Matteo Masiello, tra sogno e realtà
Un'antologica in omaggio a Michele Campione, giornalista e critico d'arte deceduto in luglio, per celebrare il ritorno a Molfetta di Matteo Masiello, a distanza di sei anni dall'esposizione alla Sala dei Templari.
Non è facile collocare l'artista in una corrente o in un periodo, e non ci piace definirlo postmoderno, quasi un tentativo di inserire Masiello nel sistema, pensando al ritorno al figurativismo dopo la sbornia di avanguardie e di non figurazione che ha attraversato il Novecento.
È abbastanza immediato chiamare in causa Hieronimus Bosch, del quale è chiara la ripresa di composizioni molto affollate e distorte, visioni quasi oniriche e un gusto per il mostruoso, inteso e come qualcosa di pauroso e come un non so che di inusuale.
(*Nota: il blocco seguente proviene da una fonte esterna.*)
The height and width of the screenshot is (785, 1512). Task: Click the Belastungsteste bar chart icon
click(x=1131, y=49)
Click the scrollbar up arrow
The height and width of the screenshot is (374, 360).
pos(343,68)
L'uomo di Masiello è sempre in ricerca, in pensiero, sospeso sul filo di un giudizio tra terra e cielo, e che si specchia nella religione in modo drammatico. Tele come la “Crocifissione”, o il “Trasporto”, ci portano alla mente i gruppi di dolenti medievali, con tensioni tragiche degne del gusto romanico.
In particolare, il “Trasporto” è come se ci riconsegnasse un Bramantino del Duemila, con questa minuzia per il particolare e le visioni di città sullo sfondo. L'artista realizza anche storie di santi, e le “Storie di San Nicola” ricordano certamente i grandi cicli di affreschi medievali.
Ma la passione per l'irrealtà è anche novecentesca, surrealista, simbolista e a volte quasi espressionista.
C'è la metafisica di De Chirico e Carrà in opere come “Non si saprà”, l'astrattismo musicale di Kandiskij ne “La cosmogonia di Asimov”, un ritorno alla ritrattistica di Van Gogh in “Ricordo di mia madre” o “Autoritratto a quarant'anni”.
La sensazione è di opere in eterno fermento, quasi in gioco, come “ludus” è l'arte per l'autore. Esseri che sbucano da cavità nascoste, fratture sul pavimento, creature deformi o scheletri, tutto è in divenire, come “Il passaggio”, “La ricerca infinita”.